Ground Art Caffe sits on Strand Street in De Waterkant, the low-rise pocket between Cape Town's CBD and Green Point, and feels more like a small gallery with a coffee counter than another city-centre espresso stop. The pace is gentle by central standards: light through the front, art on the walls, a compact counter, a few close tables, and enough food on the menu to turn a coffee into breakfast or lunch.
The judgment is specific rather than maximal. Ground Art Caffe is not Cape Town's sharpest roastery visit or the place to chase rare filter coffee. It earns its note because the coffee, kitchen and micro-gallery setting make a useful, characterful pause when you want somewhere calmer than the busier CBD blocks.
Coffee style
The coffee is espresso-led and cafe-minded: cappuccinos, flat whites and stronger black cups rather than a multi-roaster brew menu. The house blend has long been part of the identity, and the best order is the straightforward one that fits the room: a good milk drink or black coffee beside something from the kitchen, not a technical tasting flight.
What people go for
Go for a soft central sit: coffee with breakfast, a light lunch, a cake or pastry, and a room that gives you something to look at while the city moves outside. The menu is small but not token, with fresh-made components and vegetarian, vegan, gluten-free and dairy-free options called out, so it works better for a considerate breakfast meeting than for a heavy brunch plan.
The feel
The micro-gallery is the point of difference. Exhibitions change, First Thursday energy gives the room an after-hours life, and the walls make the cafe feel personal rather than brand-smooth. Seating is limited and the room is compact, so the best version is a coffee meeting, breakfast, a short laptop spell, or a soft landing before walking on toward the centre or Green Point.
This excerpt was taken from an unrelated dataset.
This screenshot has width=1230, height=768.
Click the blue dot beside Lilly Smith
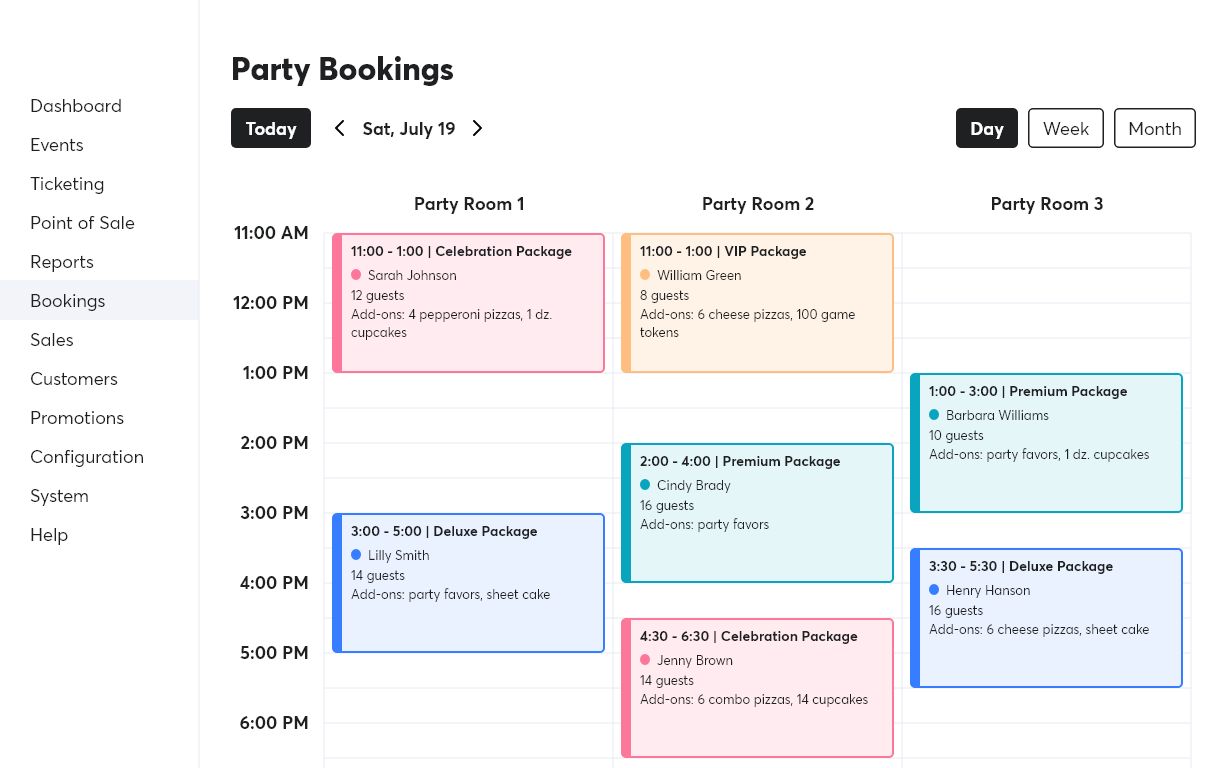356,555
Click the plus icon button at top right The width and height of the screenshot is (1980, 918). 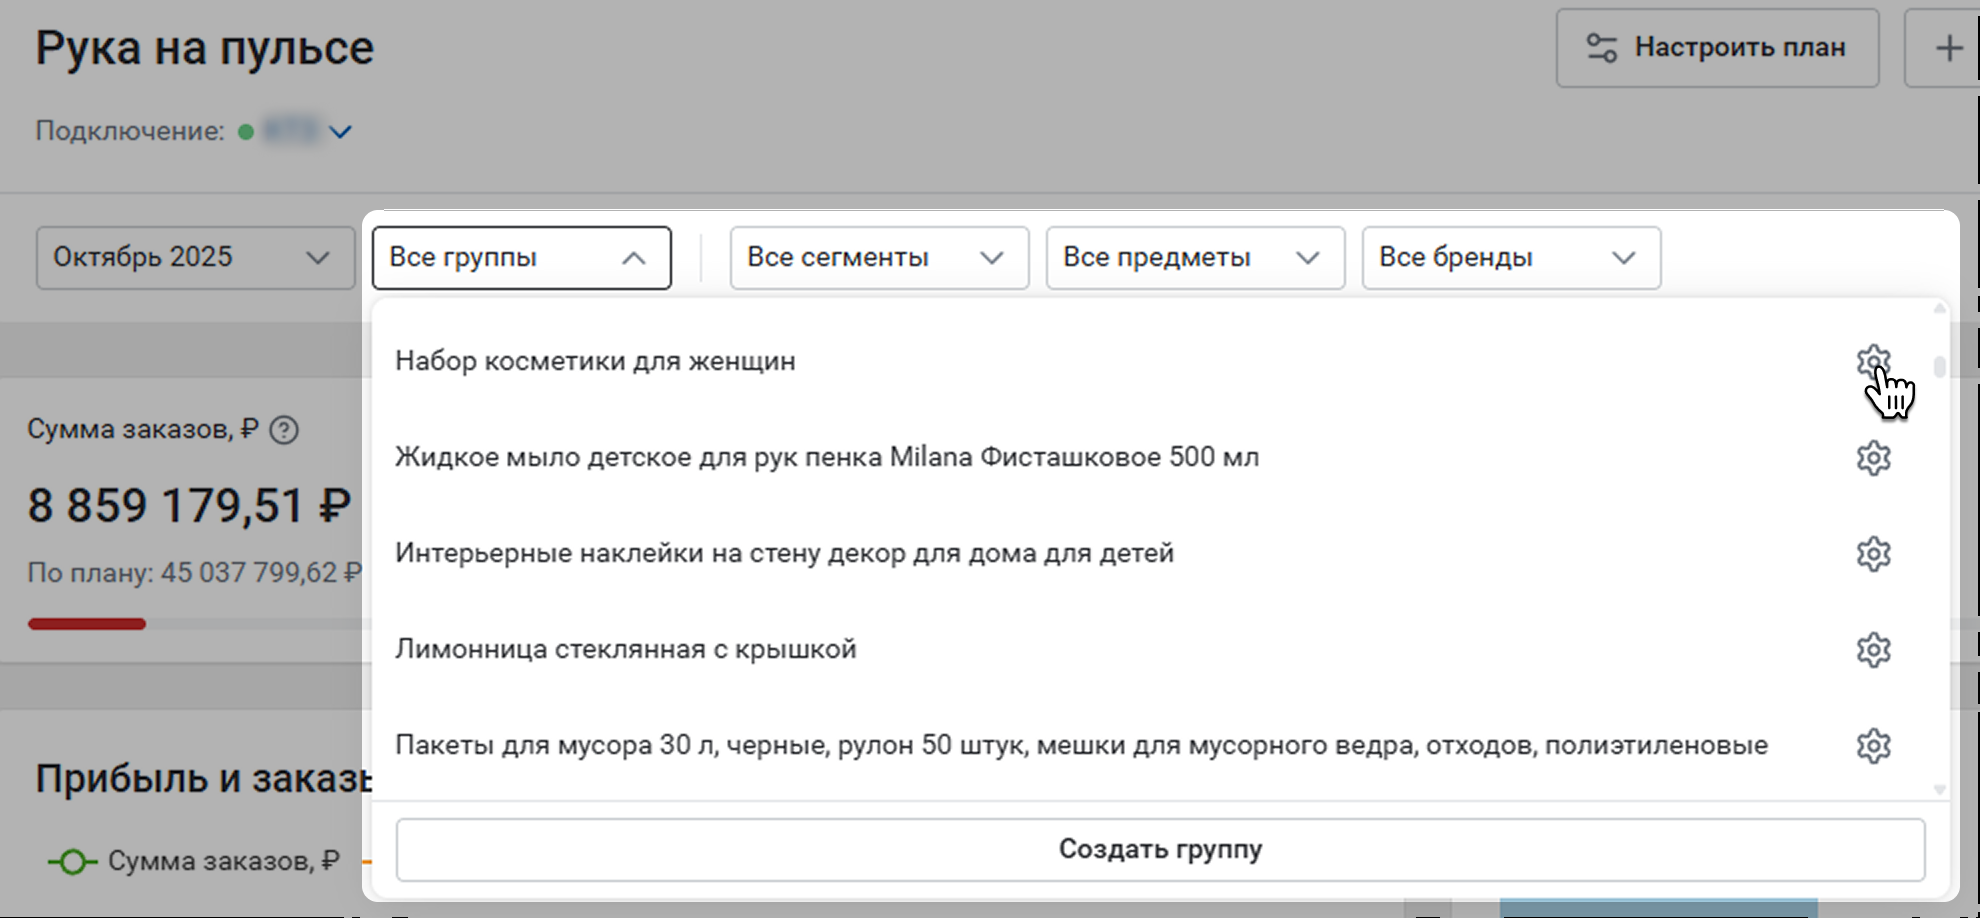[x=1947, y=48]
Why Ground Art Caffe is shortlisted by Filter Notes
Ground Art Caffe is shortlisted because it gives De Waterkant a cafe with a clearer personality than the average breakfast room: art on the walls, friendly central pace, proper light food, and coffee good enough to hold the visit together. Choose it for atmosphere and an easy sit; choose a roastery-first pick if your main goal is filter coffee, retail beans or technical tasting.